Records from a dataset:

==*==

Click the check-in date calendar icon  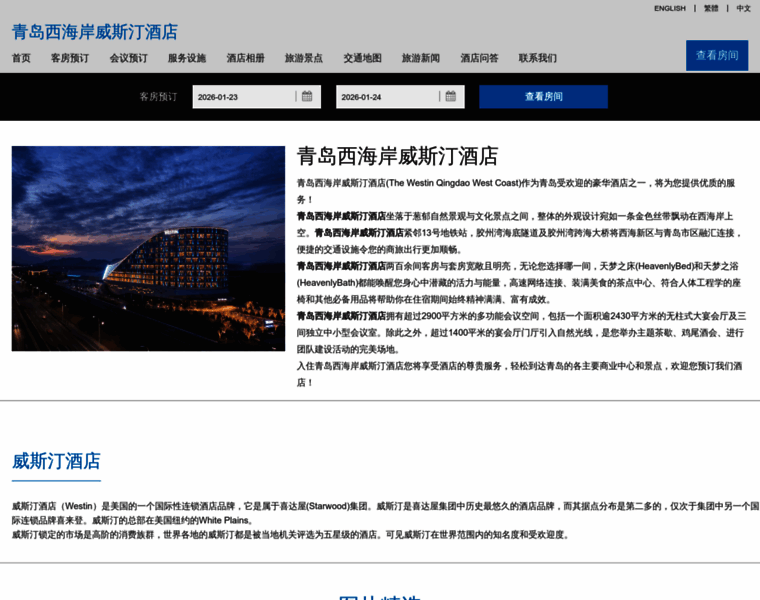click(307, 97)
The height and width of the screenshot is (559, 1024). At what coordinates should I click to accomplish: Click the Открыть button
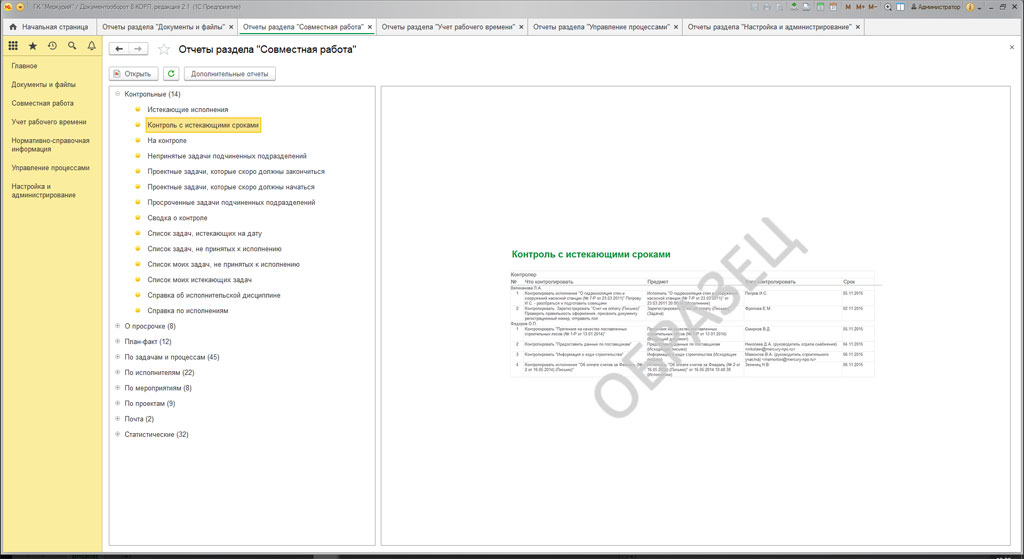pyautogui.click(x=132, y=73)
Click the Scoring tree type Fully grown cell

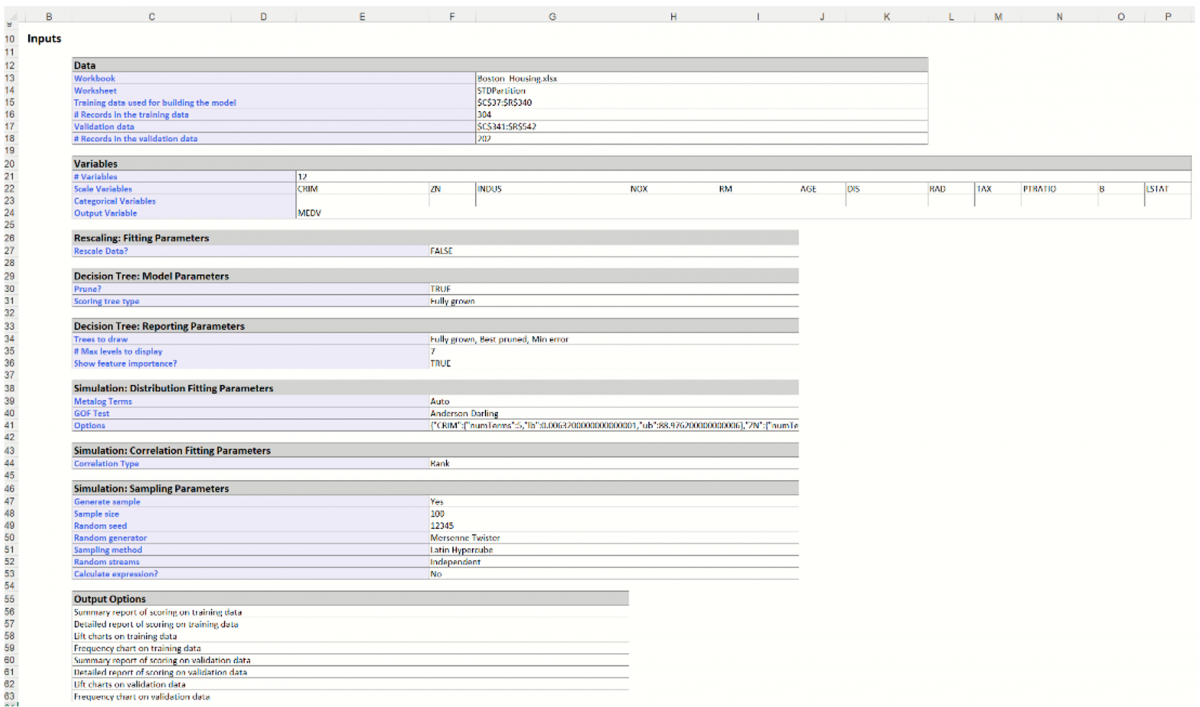tap(452, 301)
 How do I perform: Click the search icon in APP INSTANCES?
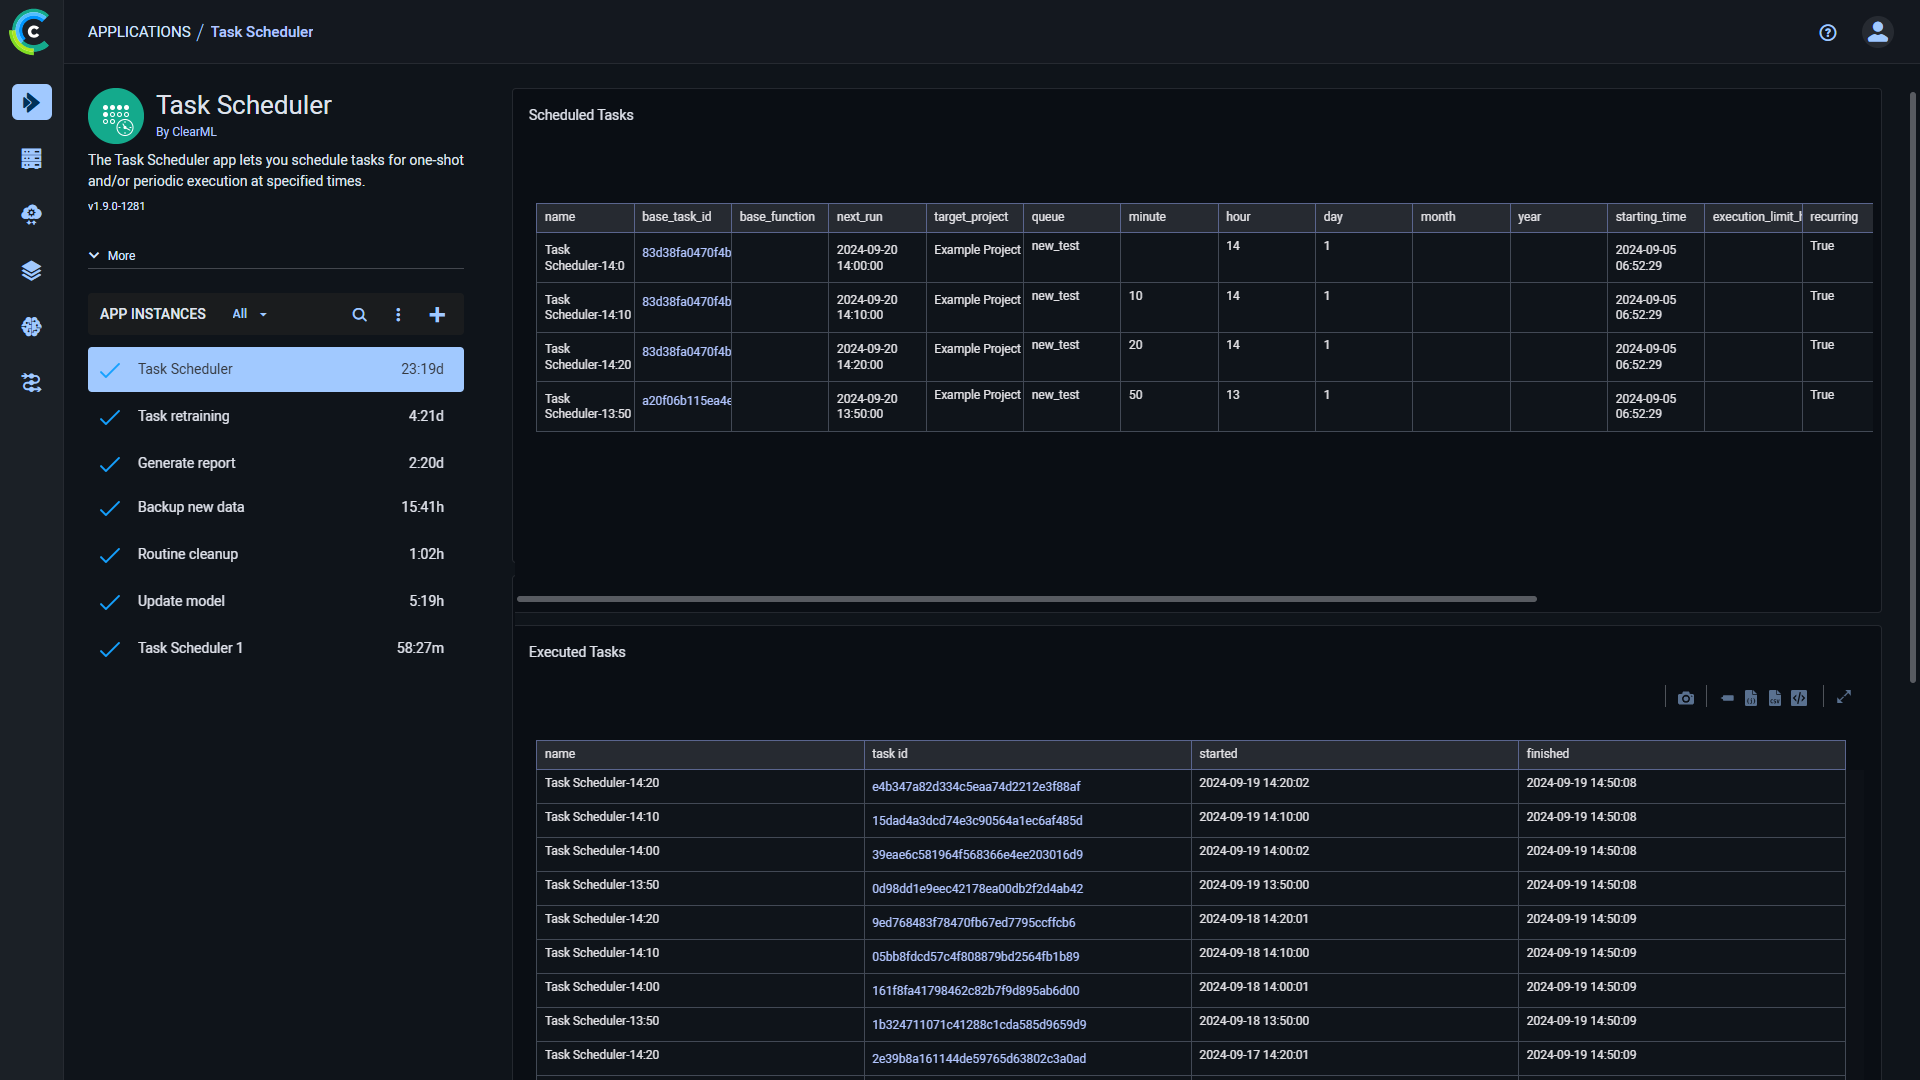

==*==

— YOUR GOAL —
Print the lines from the one holding "Click the Scoring tree type Fully grown cell" through the last line of the records, word for word, and omit the pictures.

— FINAL ANSWER —
Click the Scoring tree type Fully grown cell

tap(452, 301)
 How do I perform: Click the search icon in APP INSTANCES?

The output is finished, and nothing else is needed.